Выставка часовой продукции фирмы «Тезиж» стала важным событием в жизни города, и местное телевидение периодически вело репортаж и интервью из зала Дворца красоты. Никола смотрела их по портативному телевизору, который Курт взял для нее напрокат. После программы новостей в восемь часов вечера следующая передача с выставки должна была состояться в десять часов. За это время Никола послушала по радио музыку, поужинала, приняла ванну… Она сидела в кровати и без особого интереса смотрела какой-то фильм, когда неожиданно передача оборвалась и на экране появились титры: «Срочное сообщение». А затем пошел текст:
«МОНТРЕ. В МЕСТНОМ ПАНСИОНЕ РАЗРАЗИЛСЯ КРУПНЫЙ ПОЖАР. ЕГО ЖЕРТВАМИ СТАЛИ ГОСТИ И ОБСЛУЖИВАЮЩИЙ ПЕРСОНАЛ. НЕСКОЛЬКО ЧЕЛОВЕК УДАЛОСЬ СПАСТИ. СУДЬБА ОСТАЛЬНЫХ НЕИЗВЕСТНА. ПОЖАР ДО СИХ ПОР НЕ ЛОКАЛИЗОВАН».
Вслед за этим показ фильма возобновился.
В первые секунды информация не дошла до сознания Николы — да, где-то случилось крупное несчастье, но оно коснулось каких-то других людей, не ее.

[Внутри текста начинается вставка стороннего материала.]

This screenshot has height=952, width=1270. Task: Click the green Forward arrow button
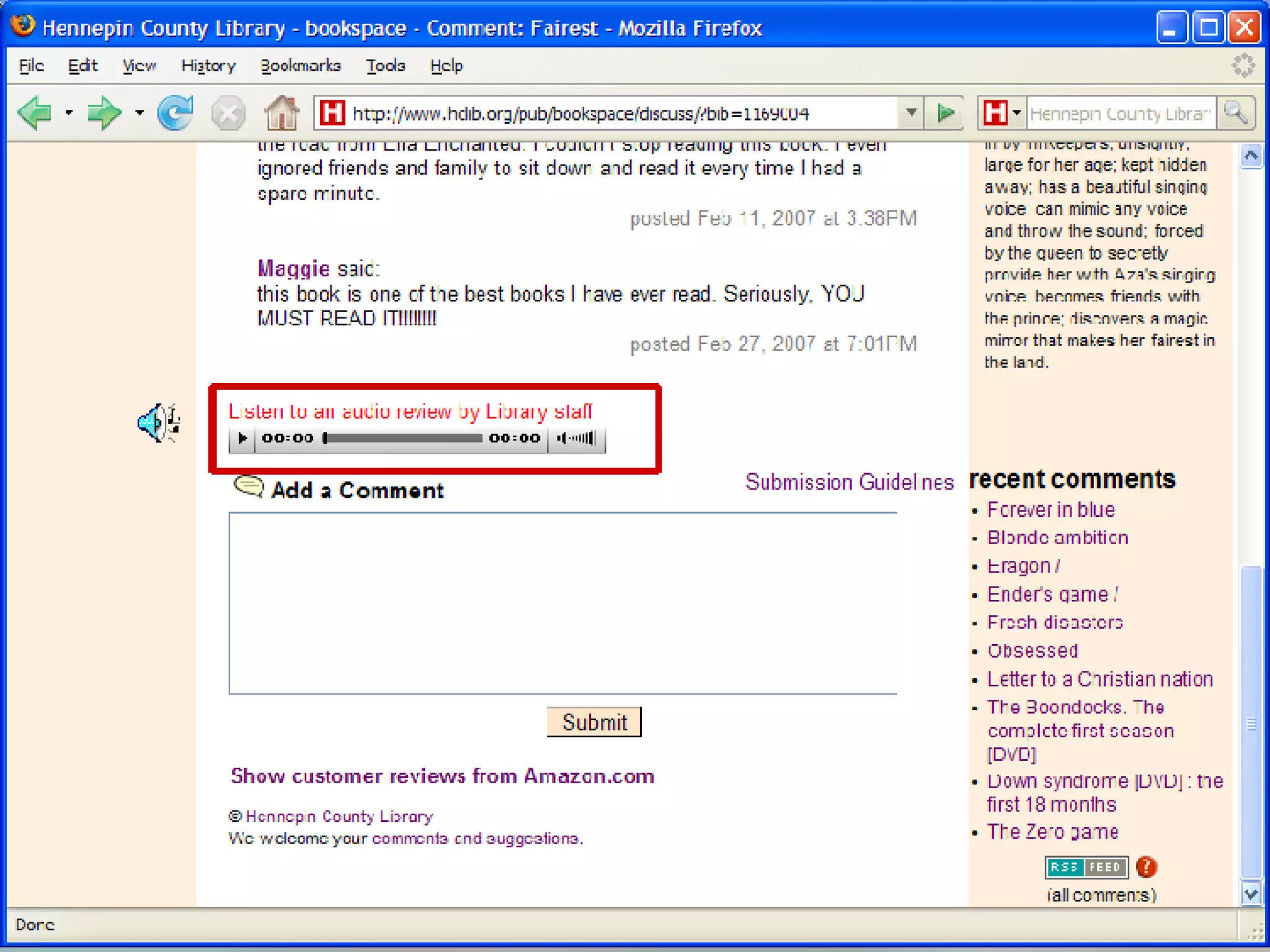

Но даже прежде, чем диктор — после окончания фильма — вновь зачитал сообщение, его строки пришли на память Николе:
«МОНТРЕ. В МЕСТНОМ ПАНСИОНЕ РАЗРАЗИЛСЯ КРУПНЫЙ ПОЖАР. ЕГО ЖЕРТВАМИ СТАЛИ ГОСТИ И ОБСЛУЖИВАЮЩИЙ ПЕРСОНАЛ…»

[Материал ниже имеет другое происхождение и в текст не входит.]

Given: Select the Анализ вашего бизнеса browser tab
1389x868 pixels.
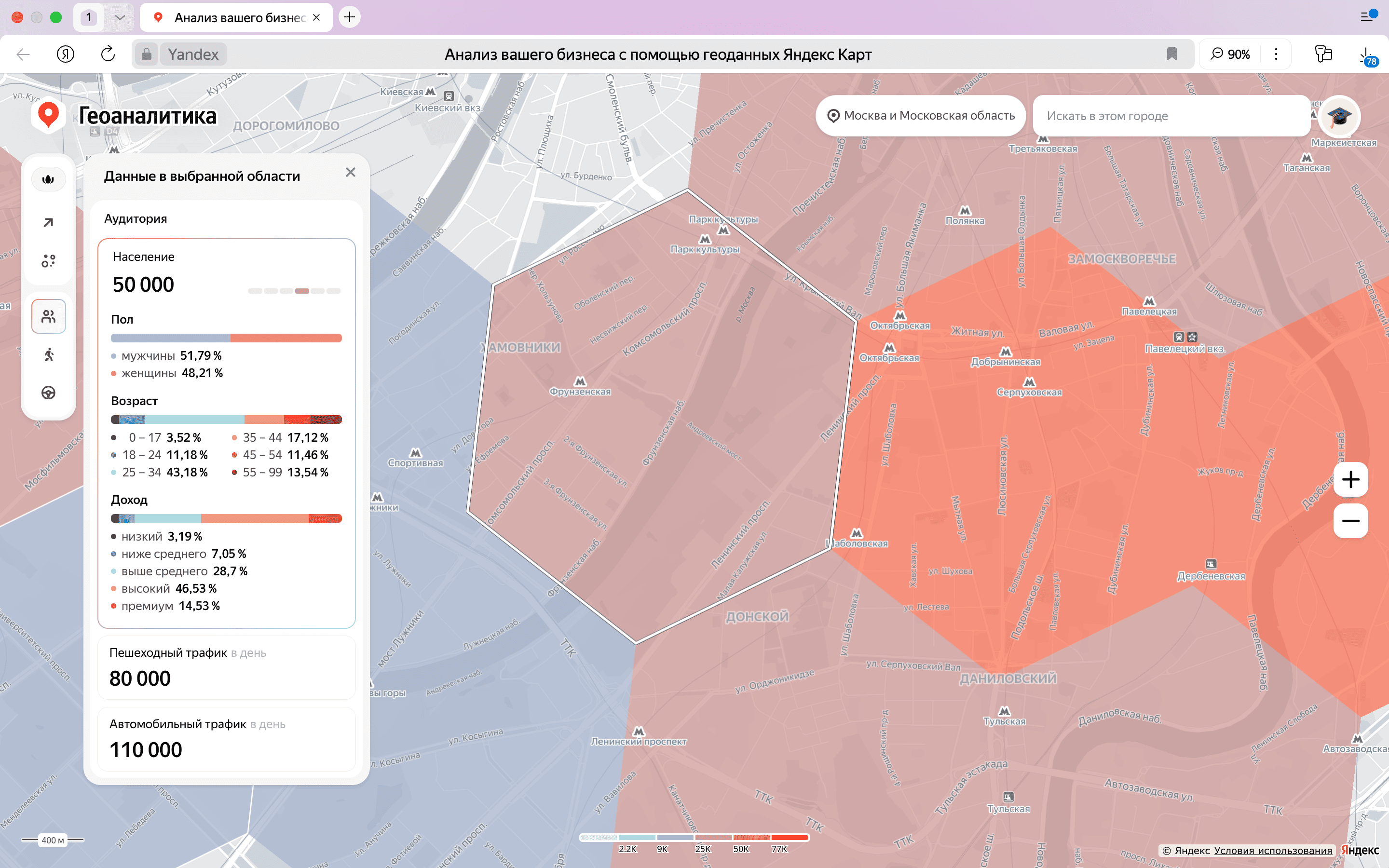Looking at the screenshot, I should coord(236,17).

В силу какой-то странной интуиции Никола поняла, что высокий узкий дом на авеню Гонкуров и является местом катастрофы, о которой говорит диктор. Бесстрастным голосом он сообщал дополнительные сведения, в которых не нуждалось ее шестое чувство — ей было ясно: речь шла о «Пансионе Ароза». «Старый дом с его узкими коридорами и лестницами создавал прекрасную тягу для огня в случае пожара», — читал диктор. Приводилась и иная информация, но не та, которая могла быть полезной заинтересованным слушателям и зрителям.